**Input for this task:**
- - -

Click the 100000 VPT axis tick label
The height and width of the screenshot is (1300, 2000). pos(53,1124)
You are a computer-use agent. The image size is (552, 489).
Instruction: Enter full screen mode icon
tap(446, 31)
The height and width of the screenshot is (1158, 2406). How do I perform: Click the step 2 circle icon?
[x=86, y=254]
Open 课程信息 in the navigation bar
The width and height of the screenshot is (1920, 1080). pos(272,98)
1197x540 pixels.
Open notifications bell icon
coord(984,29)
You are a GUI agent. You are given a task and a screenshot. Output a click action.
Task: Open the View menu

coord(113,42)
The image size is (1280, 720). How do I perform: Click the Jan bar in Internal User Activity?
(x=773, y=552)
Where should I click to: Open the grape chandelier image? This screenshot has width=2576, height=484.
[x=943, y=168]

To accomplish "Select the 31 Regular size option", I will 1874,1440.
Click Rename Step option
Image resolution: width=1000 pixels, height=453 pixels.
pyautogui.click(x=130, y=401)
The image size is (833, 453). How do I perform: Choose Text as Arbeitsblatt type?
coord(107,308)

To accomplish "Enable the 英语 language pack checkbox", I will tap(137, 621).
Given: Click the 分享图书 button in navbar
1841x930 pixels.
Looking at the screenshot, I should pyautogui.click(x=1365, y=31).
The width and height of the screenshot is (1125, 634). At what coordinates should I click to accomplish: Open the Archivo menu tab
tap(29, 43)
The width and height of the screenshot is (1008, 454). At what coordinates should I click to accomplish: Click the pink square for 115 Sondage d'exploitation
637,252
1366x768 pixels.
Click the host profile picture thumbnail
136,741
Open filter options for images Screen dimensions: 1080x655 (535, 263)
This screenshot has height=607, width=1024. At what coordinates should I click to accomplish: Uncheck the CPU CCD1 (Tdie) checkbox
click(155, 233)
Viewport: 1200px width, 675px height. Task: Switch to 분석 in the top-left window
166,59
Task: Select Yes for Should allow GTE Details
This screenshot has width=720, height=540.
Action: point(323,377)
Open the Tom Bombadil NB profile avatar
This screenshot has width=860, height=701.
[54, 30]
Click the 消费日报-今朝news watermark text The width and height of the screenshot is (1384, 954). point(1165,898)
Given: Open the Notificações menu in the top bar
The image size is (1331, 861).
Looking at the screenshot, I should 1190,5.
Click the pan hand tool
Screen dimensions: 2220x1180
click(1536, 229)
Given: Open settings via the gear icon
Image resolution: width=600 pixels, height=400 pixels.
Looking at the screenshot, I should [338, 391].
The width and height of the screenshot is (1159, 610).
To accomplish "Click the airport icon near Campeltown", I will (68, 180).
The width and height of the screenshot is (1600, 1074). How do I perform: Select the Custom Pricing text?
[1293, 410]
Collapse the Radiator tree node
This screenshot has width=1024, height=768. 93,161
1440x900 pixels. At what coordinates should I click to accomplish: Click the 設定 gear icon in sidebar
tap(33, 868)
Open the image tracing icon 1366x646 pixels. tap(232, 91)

- - -

**Exercise:** Render these lines as a JSON list of strings with one string per line, leaving out blank lines. Include every row.

**Final result:**
[
  "Click the 100000 VPT axis tick label",
  "The height and width of the screenshot is (1300, 2000). pos(53,1124)",
  "You are a computer-use agent. The image size is (552, 489).",
  "Instruction: Enter full screen mode icon",
  "tap(446, 31)",
  "The height and width of the screenshot is (1158, 2406). How do I perform: Click the step 2 circle icon?",
  "[x=86, y=254]",
  "Open 课程信息 in the navigation bar",
  "The width and height of the screenshot is (1920, 1080). pos(272,98)",
  "1197x540 pixels.",
  "Open notifications bell icon",
  "coord(984,29)",
  "You are a GUI agent. You are given a task and a screenshot. Output a click action.",
  "Task: Open the View menu",
  "coord(113,42)",
  "The image size is (1280, 720). How do I perform: Click the Jan bar in Internal User Activity?",
  "(x=773, y=552)",
  "Where should I click to: Open the grape chandelier image? This screenshot has width=2576, height=484.",
  "[x=943, y=168]",
  "To accomplish \"Select the 31 Regular size option\", I will 1874,1440.",
  "Click Rename Step option",
  "Image resolution: width=1000 pixels, height=453 pixels.",
  "pyautogui.click(x=130, y=401)",
  "The image size is (833, 453). How do I perform: Choose Text as Arbeitsblatt type?",
  "coord(107,308)",
  "To accomplish \"Enable the 英语 language pack checkbox\", I will tap(137, 621).",
  "Given: Click the 分享图书 button in navbar",
  "1841x930 pixels.",
  "Looking at the screenshot, I should pyautogui.click(x=1365, y=31).",
  "The width and height of the screenshot is (1125, 634). At what coordinates should I click to accomplish: Open the Archivo menu tab",
  "tap(29, 43)",
  "The width and height of the screenshot is (1008, 454). At what coordinates should I click to accomplish: Click the pink square for 115 Sondage d'exploitation",
  "637,252",
  "1366x768 pixels.",
  "Click the host profile picture thumbnail",
  "136,741",
  "Open filter options for images Screen dimensions: 1080x655 (535, 263)",
  "This screenshot has height=607, width=1024. At what coordinates should I click to accomplish: Uncheck the CPU CCD1 (Tdie) checkbox",
  "click(155, 233)",
  "Viewport: 1200px width, 675px height. Task: Switch to 분석 in the top-left window",
  "166,59",
  "Task: Select Yes for Should allow GTE Details",
  "This screenshot has width=720, height=540.",
  "Action: point(323,377)",
  "Open the Tom Bombadil NB profile avatar",
  "This screenshot has width=860, height=701.",
  "[54, 30]",
  "Click the 消费日报-今朝news watermark text The width and height of the screenshot is (1384, 954). point(1165,898)",
  "Given: Open the Notificações menu in the top bar",
  "The image size is (1331, 861).",
  "Looking at the screenshot, I should 1190,5.",
  "Click the pan hand tool",
  "Screen dimensions: 2220x1180",
  "click(1536, 229)",
  "Given: Open settings via the gear icon",
  "Image resolution: width=600 pixels, height=400 pixels.",
  "Looking at the screenshot, I should [338, 391].",
  "The width and height of the screenshot is (1159, 610).",
  "To accomplish \"Click the airport icon near Campeltown\", I will (68, 180).",
  "The width and height of the screenshot is (1600, 1074). How do I perform: Select the Custom Pricing text?",
  "[1293, 410]",
  "Collapse the Radiator tree node",
  "This screenshot has width=1024, height=768. 93,161",
  "1440x900 pixels. At what coordinates should I click to accomplish: Click the 設定 gear icon in sidebar",
  "tap(33, 868)",
  "Open the image tracing icon 1366x646 pixels. tap(232, 91)"
]